• _Exercise set_
**a.** In the forum thread about smoking engines, how many kills did the Dutch claim in the only big dogfight over the Netherlands?
**b.** Render this sentence from the forum thread about smoking engines in Spanish: "I think both of these posts are excellent."

• _Document excerpt_

Segment Open

PDA

View Full Version : Enemy fly forever with smoking engine? An Idea!!



Abbuzze
05-11-2005, 09:59 AM
I think we all know this situation, you hit the enemy and his engine is smoking, but no one is bailing in this situation.
The pilot stay in his plane till the engine will stop or you real shot him, or the "worst" case he land like nothing has happend.

I allways dislike this, cause this is not realsistic in my eyes. While I wrote an answer to another thread I had an Idea.
Real pilots don´t have only problems with a smoking engine cause of the reduced view, but also cause the smoke find the way into the cockpit, taking away your breath, and will knock you out after some time!

Open your canopy is not realy a solution of this problem, noone like 80?C hot oil in this face...

So forcing a Pilot to bail- we need a slowly "blackout", simulating the fading senses, cause of the poisening smoke in the cockpit- maybe a simple timer in the code would be enough to create this effect...

What do you think??

SeaFireLIV
05-11-2005, 10:09 AM
Hmmm... Not a bad idea.

I think what needs to be done first is find out what actually happens to a pilot when his engine`s smoking badly. We know it`ll be hard to see, but what are the other effects? Would he black out quickly/slowly - not at all? With cockpit open or not open, perhaps the oil would not reach him?

Once we have collected actual accounts of what has happened in real life WWII circumstances then perhaps Oleg can incorporate the most common ailments.

(P.s. get better quick, Oleg!)

CUJO_1970
05-11-2005, 11:57 AM
I think both of these posts are excellent.

Dimensionaut_
05-11-2005, 12:33 PM
Maybe it happens too often in IL-2 and also that the engine holds it too long, but I do have reports that it also happened in reallife.

In the only big dogfight over the Netherlands the Dutch claimed 3 kills. One forcelanded on their airfield, the other two were thought to have crashed into the sea.
Though the Germans only reported one missing.

A strange mystery and I know no books that clear it up. Some say the pilots even lied.

Segment Closed

• _Excerpted data_
Segment Open

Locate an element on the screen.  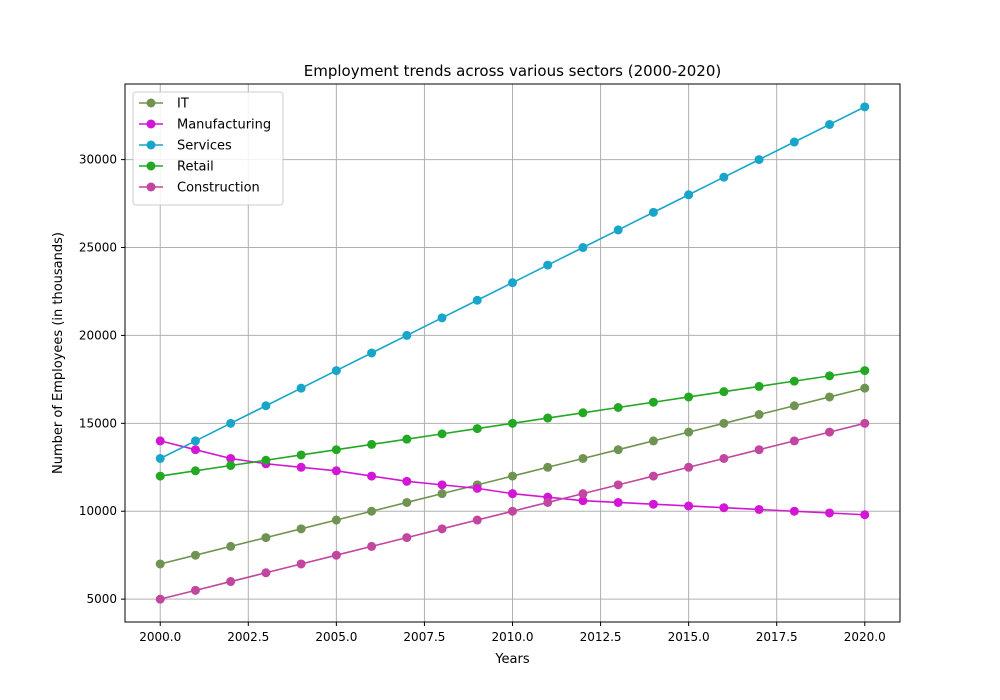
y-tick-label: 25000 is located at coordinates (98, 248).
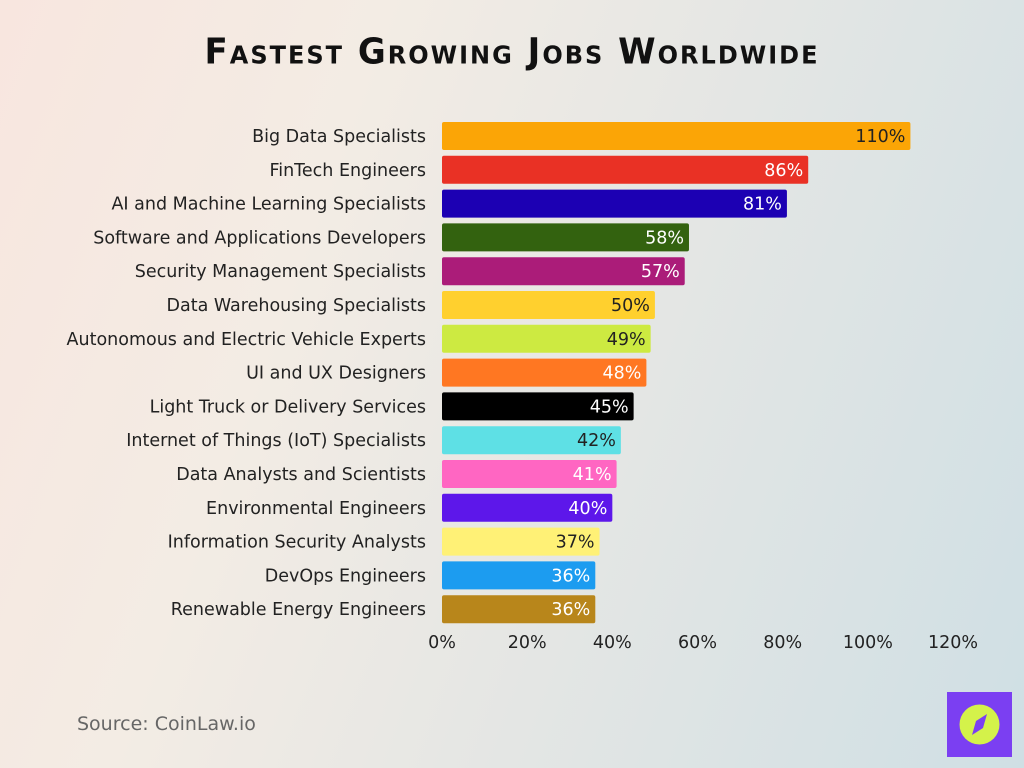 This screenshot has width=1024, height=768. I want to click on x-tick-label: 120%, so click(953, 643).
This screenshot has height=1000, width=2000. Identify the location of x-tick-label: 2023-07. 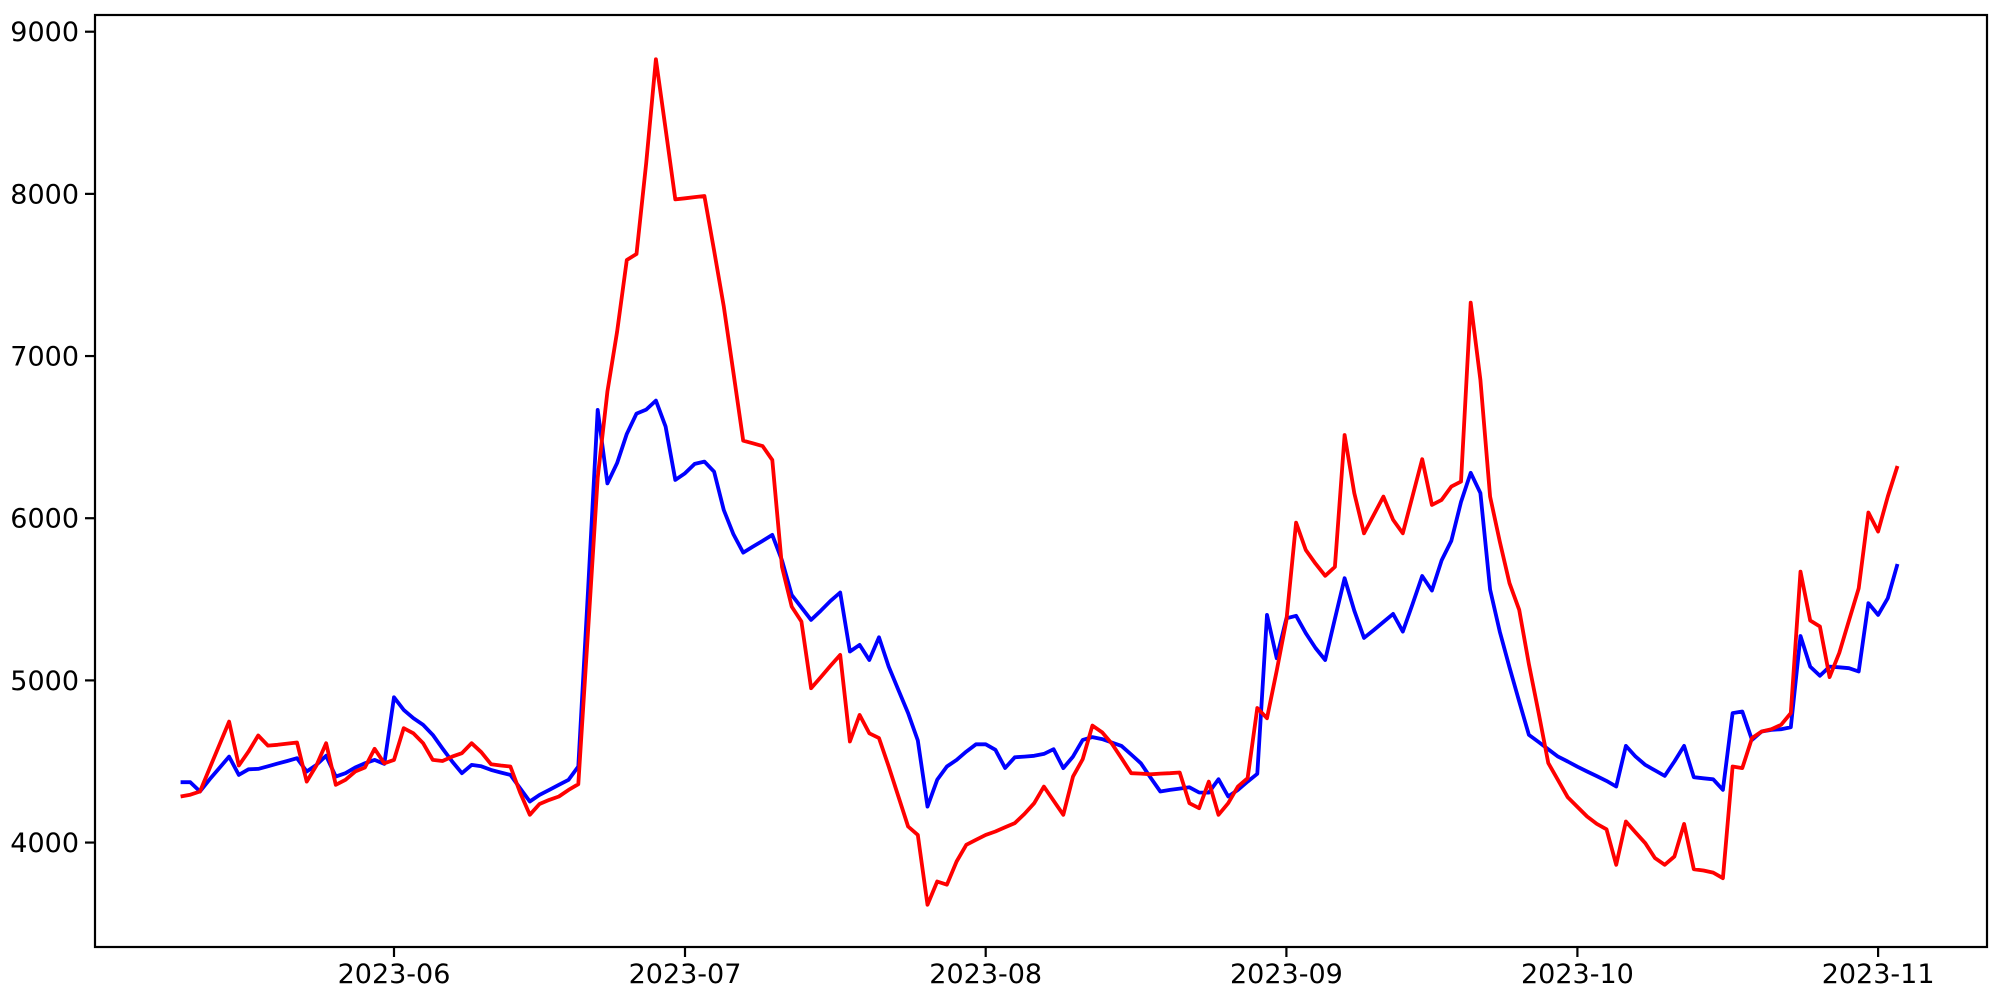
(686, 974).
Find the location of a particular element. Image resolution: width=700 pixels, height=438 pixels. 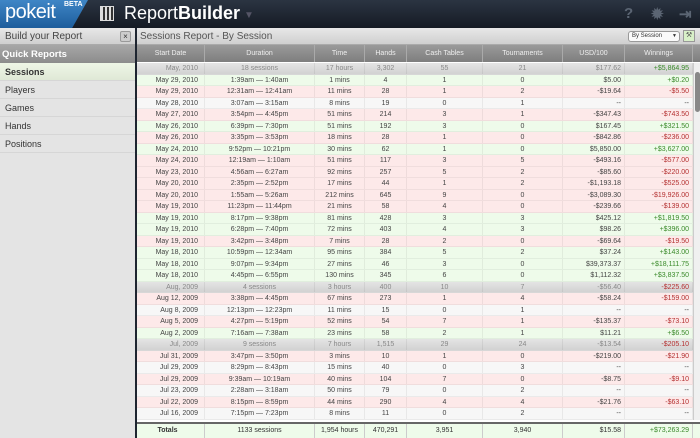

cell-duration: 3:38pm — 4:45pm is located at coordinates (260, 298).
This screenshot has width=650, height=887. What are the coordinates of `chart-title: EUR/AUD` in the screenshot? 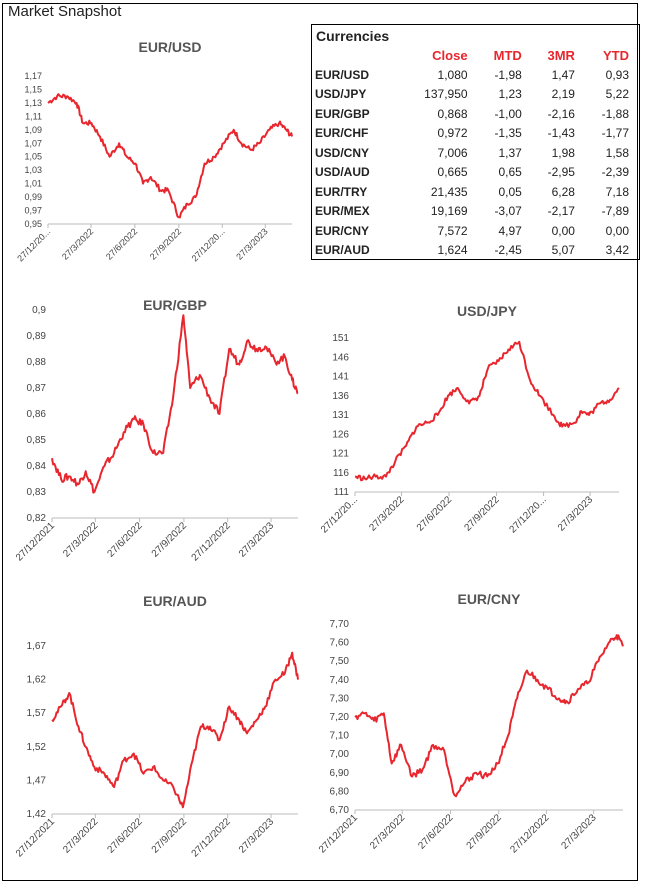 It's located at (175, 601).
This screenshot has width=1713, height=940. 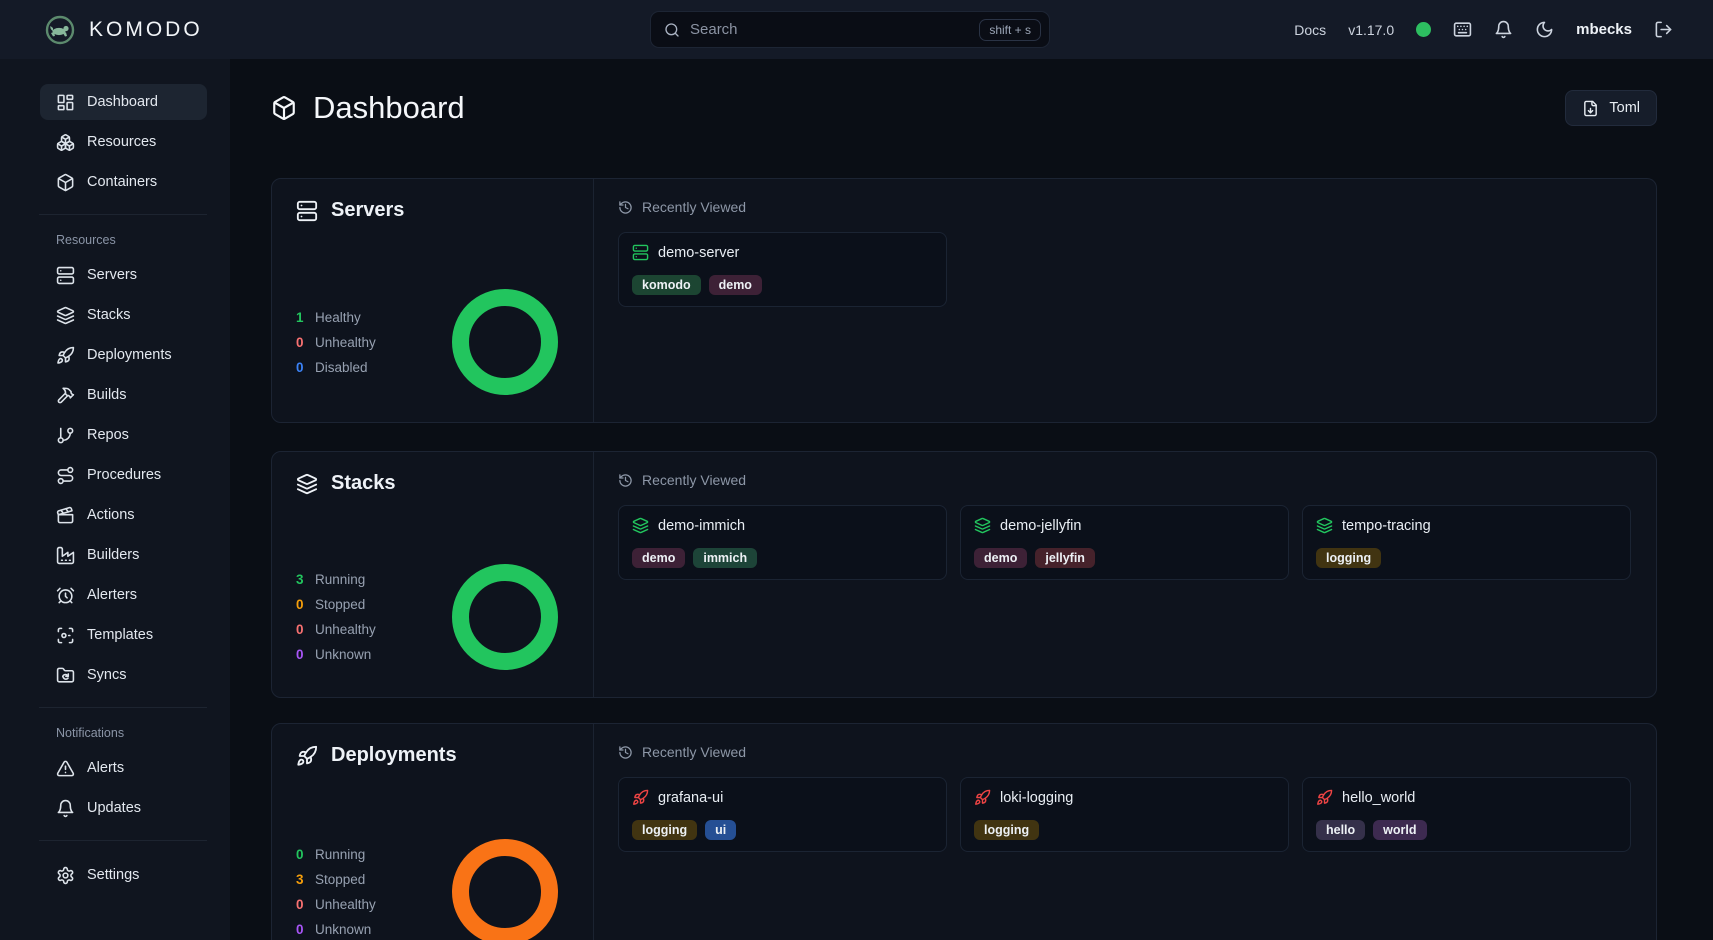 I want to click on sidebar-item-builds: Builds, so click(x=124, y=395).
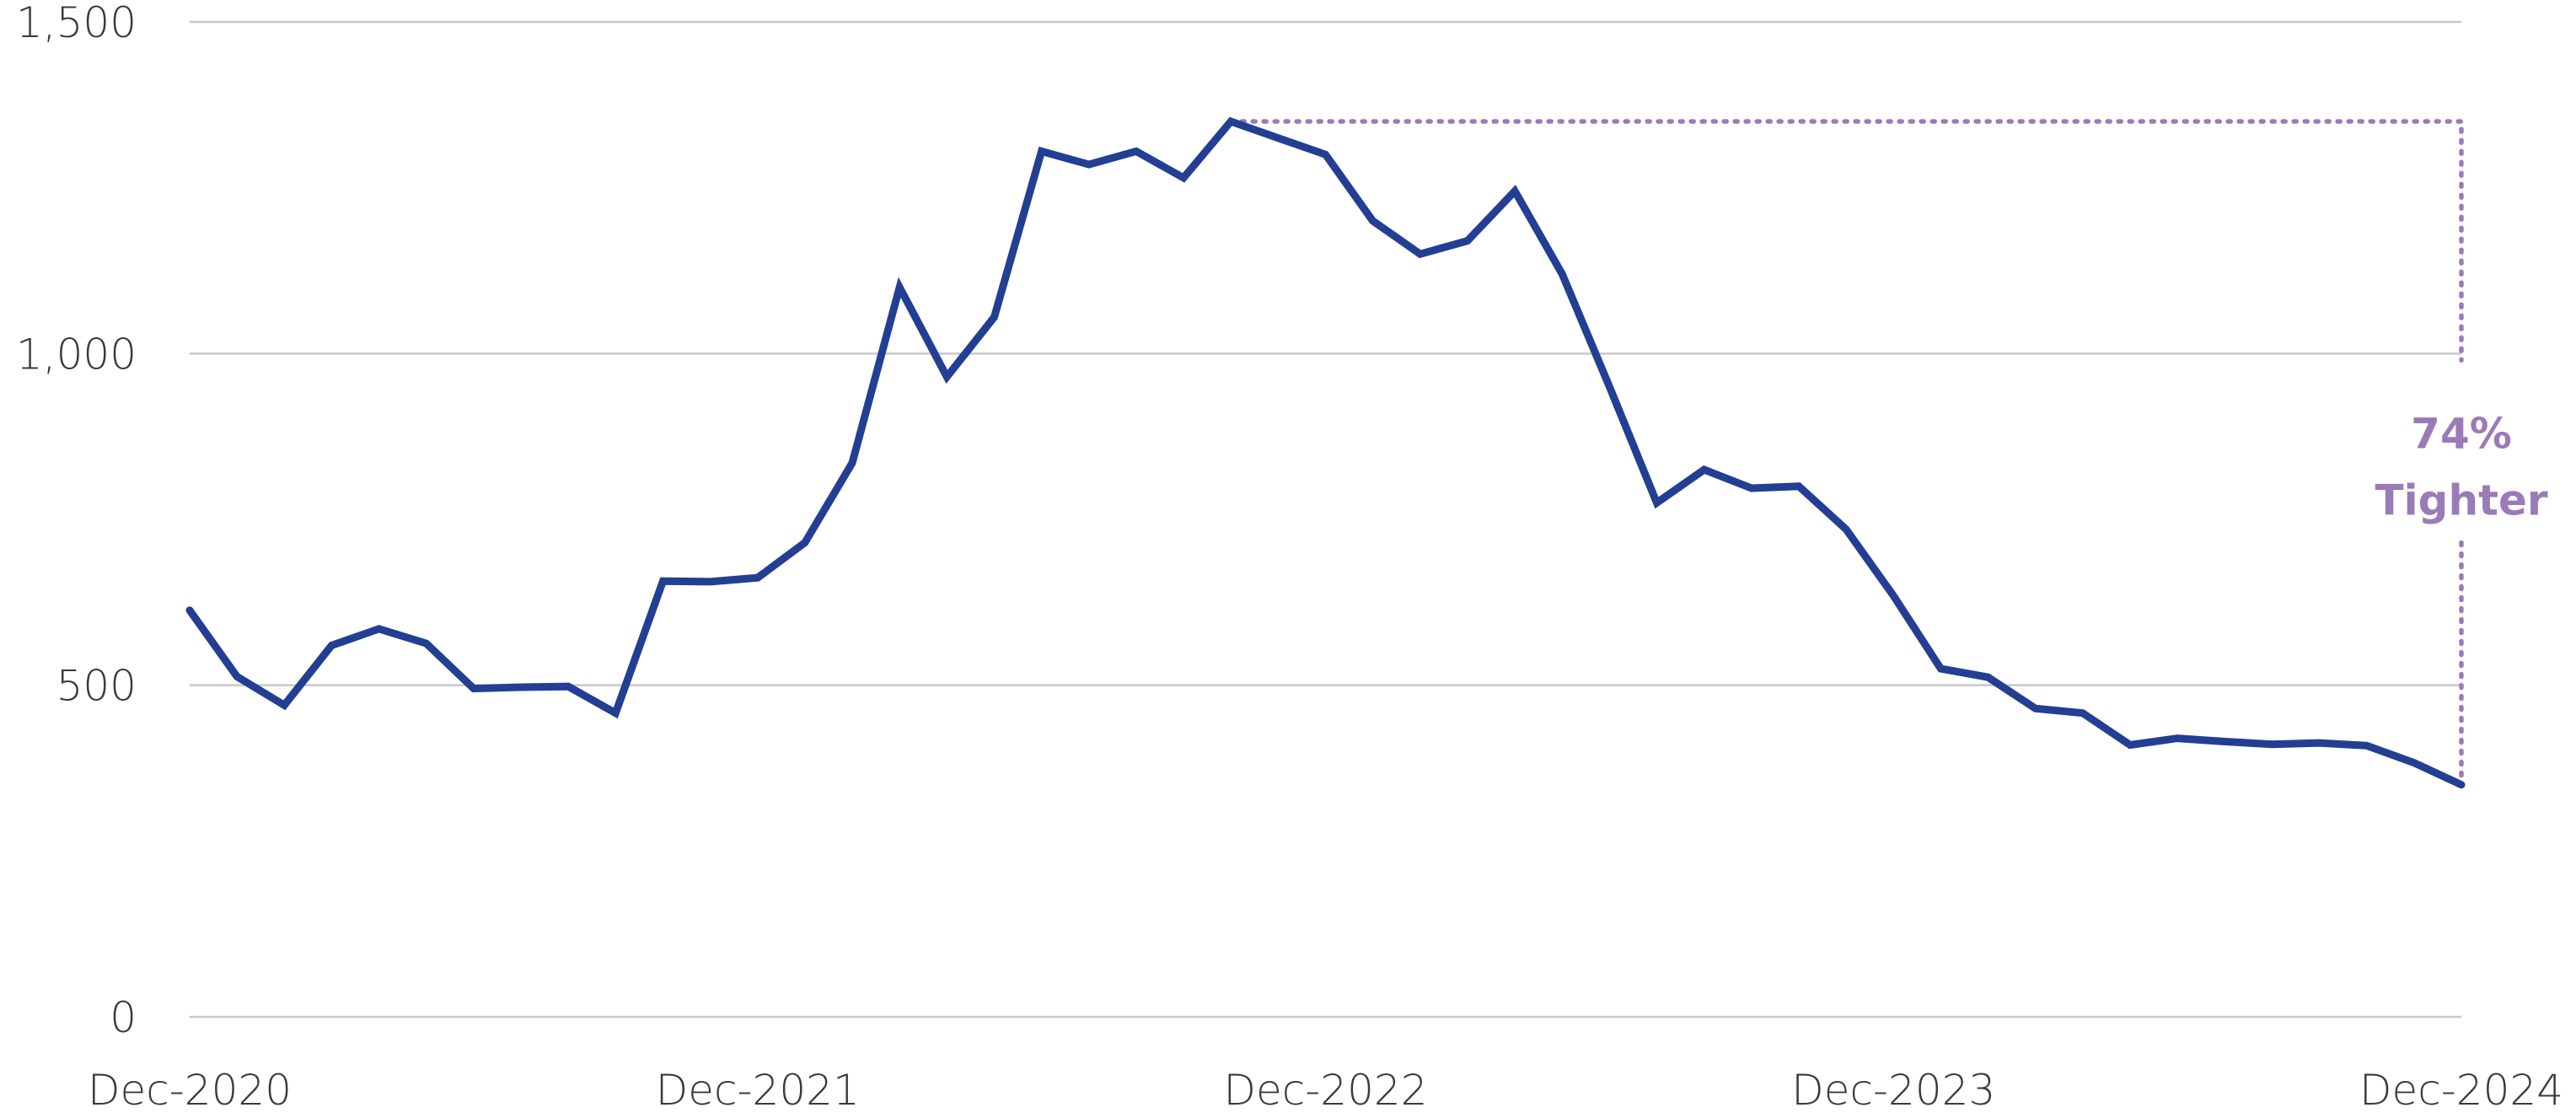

Segment Closed

• _Per-task outputs_
**a.** Three.

**b.** Creo que ambas publicaciones son excelentes.